Terre diverse, radici comuni

Festa grande domenica 27 aprile per la chiesa ortodossa del Patriarcato di Mosca in Trentino. La comunità è stata visitata dall’arcivescovo Mark d’Egorievsk, uno dei principali collaboratori del patriarca Kyrill, che nella sua veste di amministratore apostolico patriarcale assiste le comunità ortodosse russe in diaspora: nel suo raggio d’azione, dall’America all’Asia ai principali Paesi europei dove i russi hanno dato vita a comunità locali, rientra anche l’Italia.

La sua presenza in Trentino ha voluto innanzitutto rafforzare e consolidare la comunità stessa: è importante, ha infatti sottolineato, che i fedeli sentano vicina la presenza dei loro pastori.

Celebrando la Divina Liturgia nella chiesa di sant’Antonio, a Rovereto, si percepiva proprio l’importanza dello stare insieme, del vivere insieme la fede per testimoniarla e per non perdere le radici profonde di una storia antica.

Da un paio d’anni, a Borgo Sacco, la comunità ortodossa del patriarcato di Mosca ha saputo adattare il tempio alla preghiera orientale: una grande iconostasi, l’assenza di banchi, alle pareti immagini consone alla storia orientale illuminate da centinaia di candele. E poi il canto, prezioso, indispensabile, affidato alle voci raffinate del piccolo coro.

Padre Ion Grebanosu è il parroco, «inviato in Italia dal Patriarcato di Mosca per unire la comunità ortodossa russa del Trentino, oggi multietnica: la parte più numerosa è moldava (oltre 3 mila persone), e poi russa, ucraina, serba. Posso dire – afferma oggi padre Ion – di aver contattato oltre quattrocento persone per battesimi, matrimoni, funerali, provenienti da tutta la regione».

L’arcivescovo Mark era accompagnato dal suo vicario generale per l’Italia, presente alla liturgia insieme a padre Ion e ad altri sacerdoti della stessa comunità.

Ha portato il saluto della diocesi il direttore del Centro Ecumenico, Alessandro Martinelli, sottolineando come i rapporti con il patriarcato di Mosca risalgano agli anni ’70 in seguito alla fondamentale presenza del metropolita Nikodim di San Pietroburgo.

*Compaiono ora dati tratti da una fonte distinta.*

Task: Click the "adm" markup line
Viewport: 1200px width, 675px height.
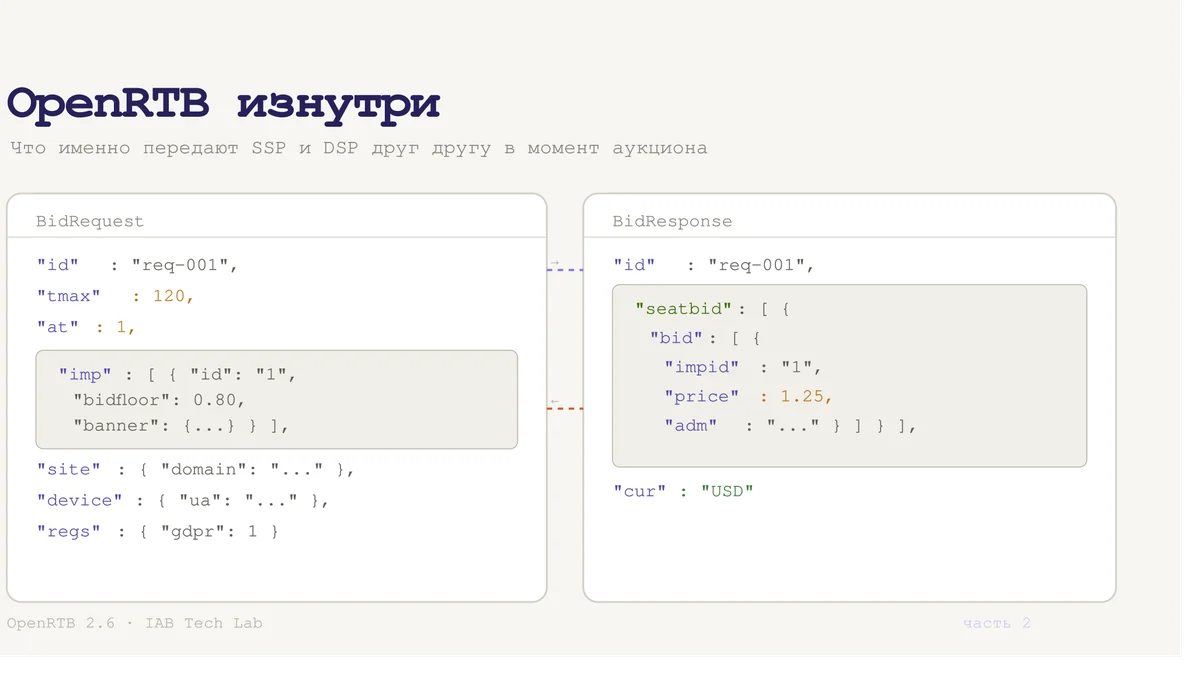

Al pranzo comunitario, preparato dalla stessa comunità in festa, don Sergio Nicolli, decano di Rovereto, ha portato il saluto della chiesa cittadina. Tanti i fedeli che hanno voluto essere presenti a quest’appuntamento, rimarcando la volontà di sentirsi parte di un’unica terra, e come ogni radice non possa far altro che sostenere le radici degli altri; impegno sociale e condivisione di ideali che – sostenevano i fedeli – sarebbe importante la stampa ne rinforzasse l’importanza, anche semplicemente dandone notizia.

Al termine della giornata l’incontro atteso con mons. Bressan. La delegazione patriarcale è stata ricevuta dall’arcivescovo Luigi che ha sottolineato la vocazione ecumenica della diocesi e l’importanza della comunione cristiana per testimoniare l’unico Signore Risorto, che quest’anno i diversi calendari hanno permesso di celebrare nello stesso giorno.

Alla sera, padre Ion intravede un pensiero comune per le nostre chiese: «Vorrei che mantenessimo gli stessi rapporti di apertura, di dialogo e di collaborazione, e che diventassero puri come la Parola di Dio, semplici e convincenti per quelli che si sono allontanati o persi. Vorrei che fossimo sempre presenti nei momenti di festa ma soprattutto di dolore. La chiesa deve restare un rifugio spirituale per ognuno: giovane o vecchio, ricco o povero, credente o ateo. È importante che quando la persona cerca Dio trovi la chiesa per ricevere la parola giusta e per sentire l’appoggio e la forza dello Spirito».